Daerah

Untuk Evaluasi Prilaku Anggota Parlemen, DPRD Riau Akan Sediakan Kotak Pengaduan Masyarakat

Gagasanriau.com Pekanbaru-Belajar dari kunjungan parlemen Aceh, Badan Kehormatan DPRD Riau menyatakan pihaknya akan menyediakan kotak pengaduan untuk masyarakat yang mengetahui adanya pelanggaran kode etik oleh wakil rakyat.

"Ke depan, kotak pengaduan akan kita sediakan langsung tanpa melalui sekretariat dewan (sekwan) lagi. Jadi pengaduan masyarakat itu, bisa langsung sampai kepada kita,"ujar BK DPRD Riau Zukri Misran di Pekanbaru, Kamis (23/5/2014).

Ide tersebut, katanya, tercetus setelah adanya diskusi bersama BK DPR Aceh yang mengunjungi BK DPRD Riau yang menyatakan bahwa BK adalah lembaga legislatif seperti di Aceh, mereka menyediakan kotak pengaduan untuk memantau prilaku anggota dewan.

Saat ini menurutnya, pengaduan masyarakat Riau terhadap prilaku anggota dewan masih melalui surat resmi. "Itu pun melalui Sekwan, sehingga lamban sampai kepada kita,"katanya.

Dalam pertemuan bersama DPR Aceh tersebut, dibahas tentang tata tertib anggota dewan yang salah satunya tentang tata cara penghentian anggota dewan.

Menurut peraturan BK DPR pusat, pemberhentian seorang anggota dewan khususnya dalam klausul tidak menghadiri rapat hanya berlaku bagi mereka yang tidak menghadiri rapat pada enam kali berturut-turut.

"Kalau saya mengharapkan jumlah ketidakhadiran tersebut dapat dipangkas menjadi tiga atau empat kali saja," ucapnya.

Selain itu, menurut dia, dari DPR Aceh pihaknya bisa mengambil masukan tentang pemberhentian diberlakukan juga untuk yang disebabkan karena tidak menghadiri rapat antara komisi bersama pemerintah.

"Kalau kita kan tidak, di DPRD Riau yang diberhentikan hanya untuk yang tidak menghadiri rapat paripurna,"katanya.

Kunjungan dari BK DPR Aceh sendiri dilakukan Ketua M Yusuf Ibrahim, Wakil Ketua Tengku Nurdin Cut, Sekretaris Abdul Hamid Z serta anggota Makhyaruddin Yusuf, T Syarifuddin dan Jamaluddin TM.

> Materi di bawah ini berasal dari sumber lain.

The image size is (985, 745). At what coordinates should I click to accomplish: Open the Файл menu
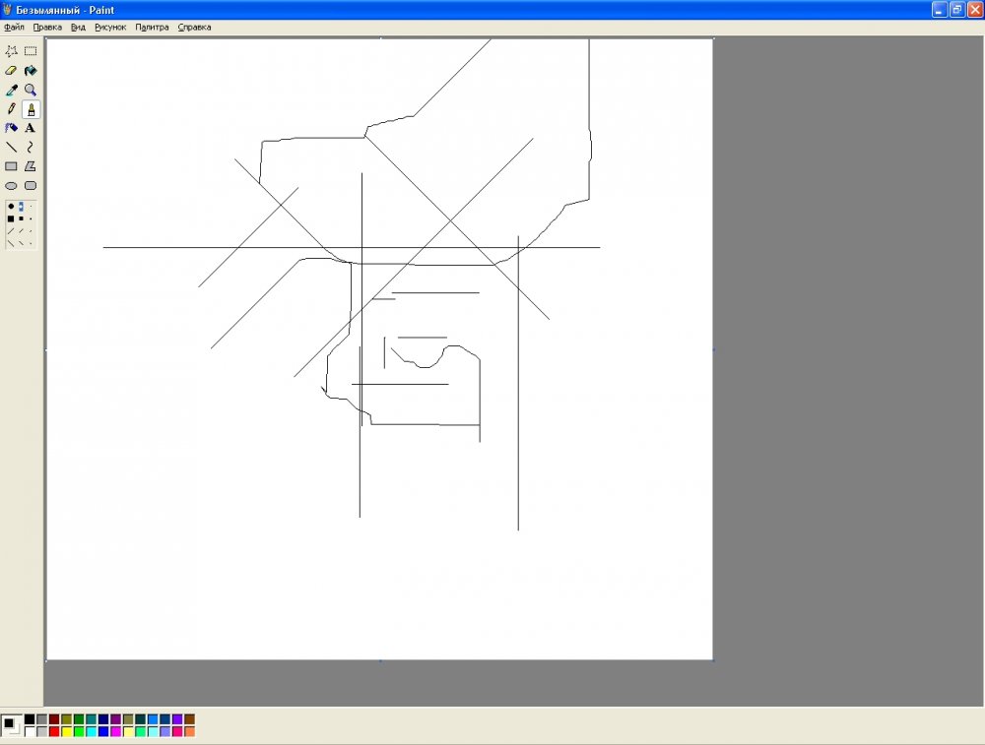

Yusuf mengatakan, lembaga legislatif di Aceh sendiri, memiliki keistimewaan sebagai daerah otonomi khusus seperti dalam penyebutan nama yaitu DPR Aceh atau tidak memakai singkatan DPRD.

Selain itu jumlah keanggotaannya juga diatur melebihi dari provinsi lain yakni 25 persen lebih banyak selain partai lokal. "Saya sendiri dari Partai Rakyat Aceh (PRA), tapi untuk periode berikut tidak lagi,"katanya.(Ant)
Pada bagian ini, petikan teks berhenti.